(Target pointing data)

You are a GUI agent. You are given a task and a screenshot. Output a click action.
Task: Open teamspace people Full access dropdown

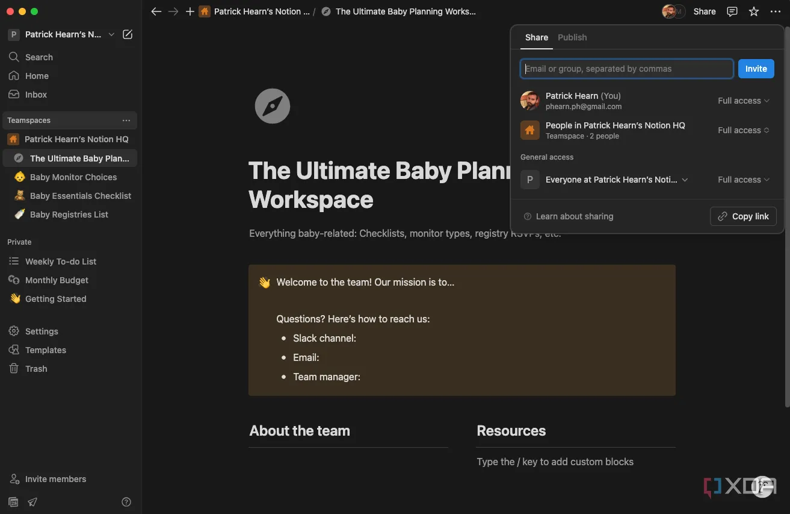743,130
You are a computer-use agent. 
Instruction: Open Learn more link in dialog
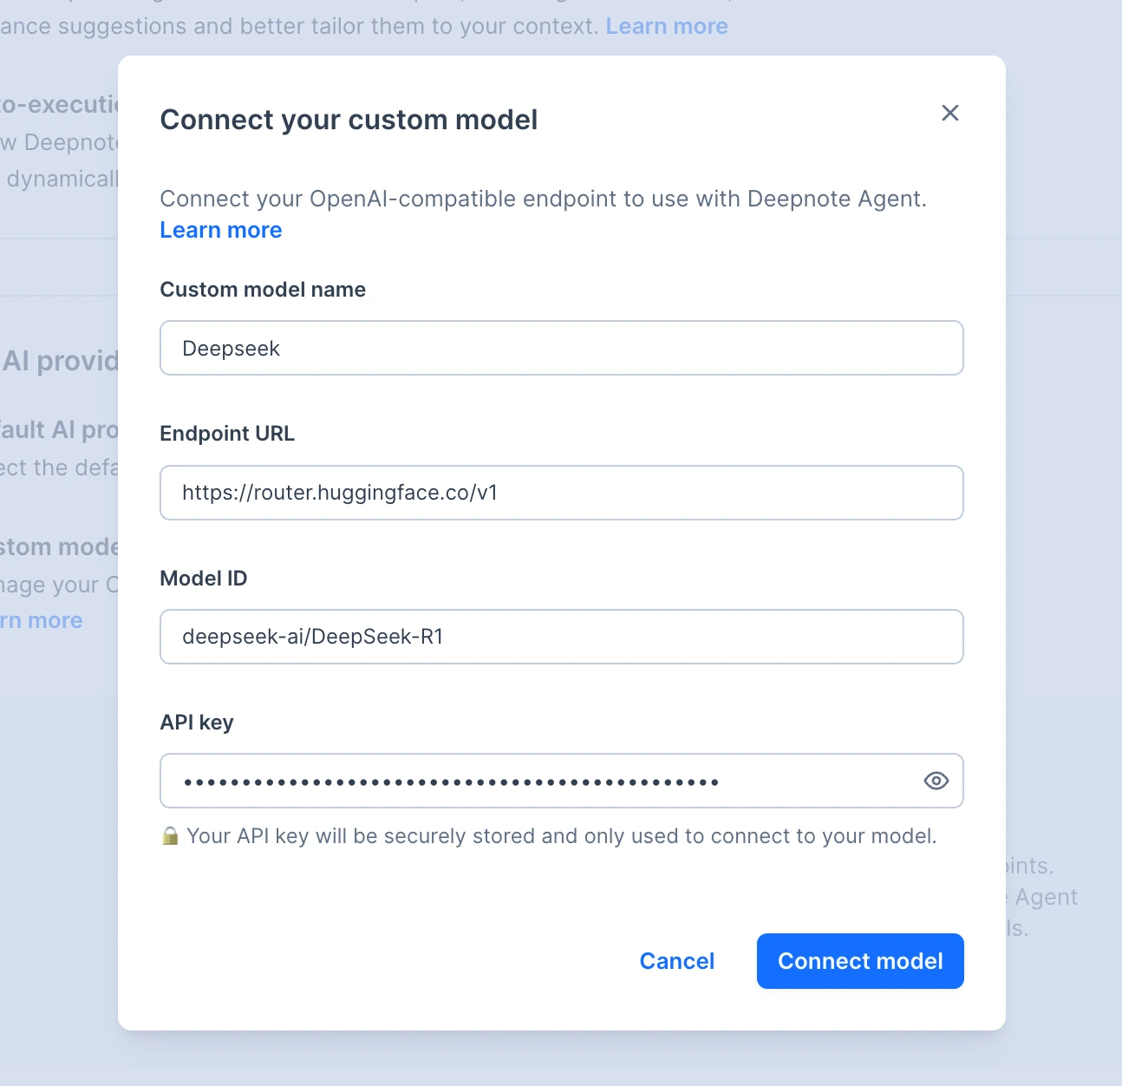tap(221, 230)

Set problem: Rewrite the entries above as a two-column CSV with the headers "instruction" and "answer", one row per entry. Put each field in double quotes, replace line breaks with spaces, and leave out the pictures.

The solution:
instruction,answer
"You are a GUI agent. You are given a task and a screenshot. Output a click action. Task: Open teamspace people Full access dropdown","743,130"
"You are a computer-use agent. Instruction: Open Learn more link in dialog","tap(221, 230)"